A “crise política” aberta pela questão da contagem do tempo de serviço dos professores foi o alibi perfeito para impedir qualquer espécie de debate sério e consistente sobre o modo como o futuro do país depende, visceralmente, do futuro da União Europeia. E isso não seria uma fatalidade. Aprofundar as razões que explicam porque milhares de milhões de euros emprestados aos bancos, sem qualquer garantia de efectivo retorno, são aceitáveis para o orçamento nacional, enquanto uma fracção mínima dessa quantia, em massa salarial, seria disruptiva para o equilíbrio das contas públicas, poderia ser um exercício intelectualmente esclarecedor, perfeitamente integrado no âmbito das eleições europeias em que nos encontramos. Ser capaz de discutir essa aparente contradição levaria o debate político ao labirinto da tenazmente persistente crise europeia, e à necessidade de pensar as reformas indispensáveis para a superar. Mas falar a sério da Europa não faz parte da nossa cultura política. A direita e o PS não querem olhar para o minotauro financeiro que se esconde nesse labirinto. A outra esquerda fala no assunto, apenas como pedrada retórica. Fica-se pelo protesto, sem esboço sequer de alternativa realista (“romper com as regras do euro”, como repete o PCP, é um atestado da irrelevância política de quem o propõe). Alegre e até consensualmente, os partidos dedicam-se aos jogos florais da intriga doméstica, e os cidadãos respondem com a costumeira indiferença.

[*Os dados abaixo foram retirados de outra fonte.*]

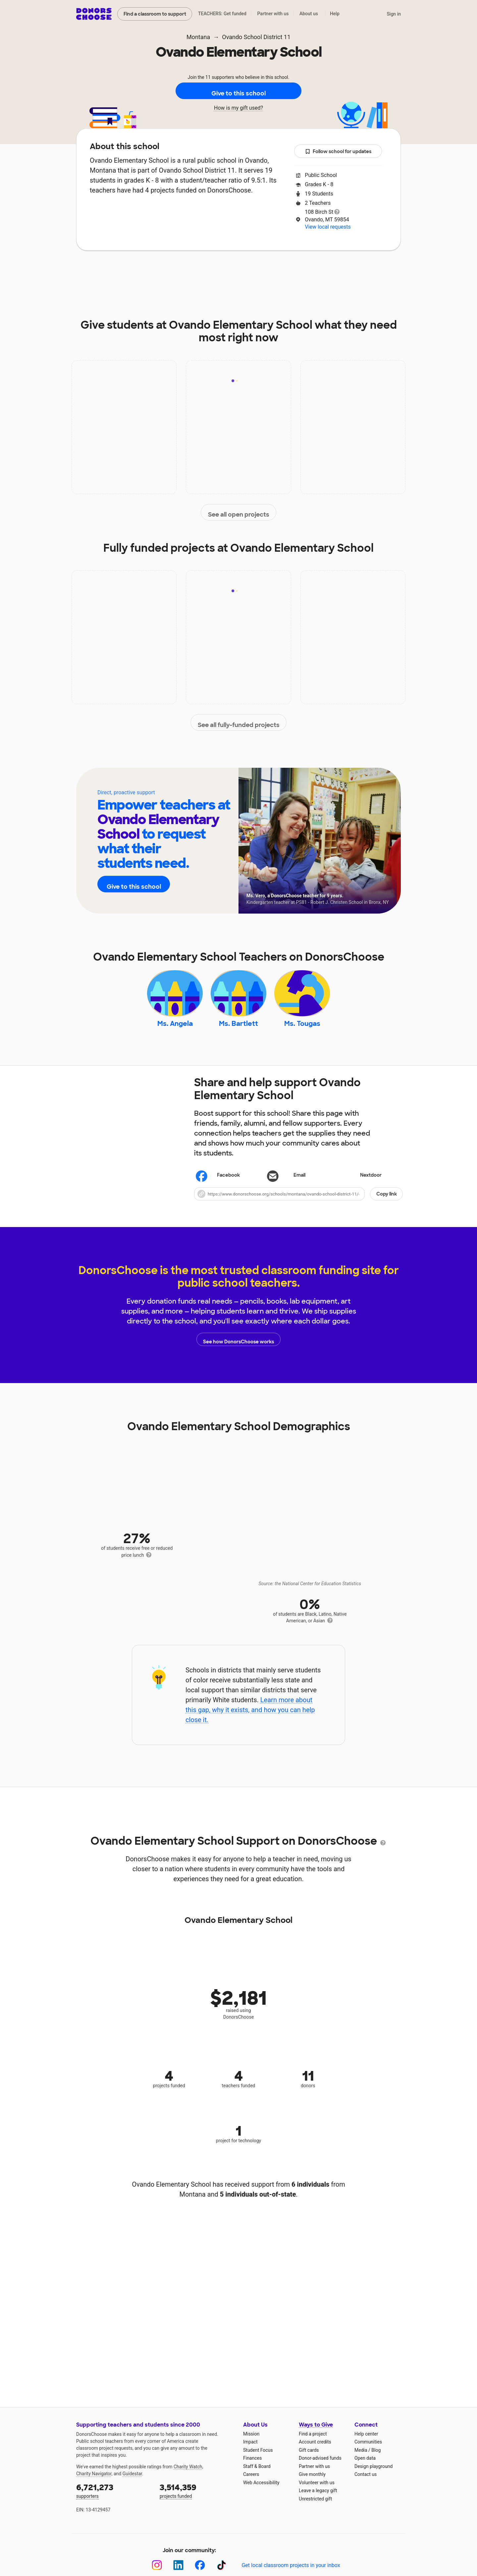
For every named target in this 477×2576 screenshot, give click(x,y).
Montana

Na verdade, a elite política portuguesa limita-se a fazer o que sempre fez. Surfar nas ondas europeias, sem se preocupar com uma análise atenta das condições meteorológicas. Entrámos no comboio europeu em 1986, quando o maquinista Delors o estava a acelerar para o seu salto qualitativo, que levaria ao euro e às raízes da sua actual crise existencial. Assinou-se o tratado de Maastricht, em 1992, sem estados de alma, numa maioria absoluta de Cavaco. Seguiu-se em frente, aceitando o Pacto de Estabilidade e Crescimento de 1997, com Guterres, sem pestanejar perante o brutal contraste entre a dura disciplina orçamental imposta aos Estados e a leviana licenciosidade ofertada ao sistema bancário e financeiro. Os que lideraram tanto a queda no abismo em 2011, como o respectivo e doloroso resgate depois dela, parece terem passado incólumes por tudo. Sem nada terem aprendido. Sem de nada estarem arrependidos. Este governo entrou em cena, com uma barragem de desconfiança por parte das instituições europeias. Em pouco tempo, o tom crítico e reformista do discurso sobre a Europa, transformou-se numa estratégia de acomodamento, recompensada com a presidência do Eurogrupo. Portugal é de novo um oásis. Vítima do início da deriva europeia, que começou pela periferia, Lisboa prefere aguardar o resultado do duelo de gigantes, agora que a crise se instalou no coração da União Europeia. Com a Grã-Bretanha neutralizada, será entre Berlim, Roma e Paris que tudo se decidirá. No final de Maio, começaremos a saber como reagirá o oásis aos ventos fortes que se antecipam.
Viriato Soromenho-Marques Publicado no Diário de Notícias de 11 de Maio de 2019, página 31.